What is the fastest Python PDF library?

PDF Oxide is the fastest Python PDF library, with 0.8ms mean text extraction time — 5.8× faster than PyMuPDF (4.6ms) and 15× faster than pypdf (12.1ms). Benchmarked on 3,830 real-world PDFs with 100% pass rate.

Is PDF Oxide free for commercial use?

Yes. PDF Oxide is MIT licensed — free for all uses including commercial products, SaaS, and proprietary software. No license fees, no sales calls, no AGPL restrictions.

Can PDF Oxide handle scanned PDFs with OCR?

Yes. PDF Oxide includes built-in OCR via PaddleOCR and ONNX Runtime. No Tesseract installation needed — just pip install pdf_oxide and use extract_text_ocr(). Supports PP-OCRv3, v4, and v5 models.

Does PDF Oxide support XFA forms?

Yes. PDF Oxide is the only Python PDF library that can detect, analyze, and extract data from XFA forms (XML Forms Architecture).
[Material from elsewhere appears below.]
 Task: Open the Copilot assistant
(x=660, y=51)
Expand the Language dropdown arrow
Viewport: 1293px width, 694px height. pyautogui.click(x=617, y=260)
PyMuPDF, pypdf, pdfplumber, and pdfminer cannot read XFA form data.

How does PDF Oxide compare to PyMuPDF?

PDF Oxide is 5.8× faster than PyMuPDF (0.8ms vs 4.6ms mean), has a 100% pass rate vs 99.3%, and is MIT licensed vs PyMuPDF's AGPL-3.0. PDF Oxide also has built-in Markdown/HTML output and XFA form support that PyMuPDF lacks.

Can PDF Oxide convert PDF to Markdown?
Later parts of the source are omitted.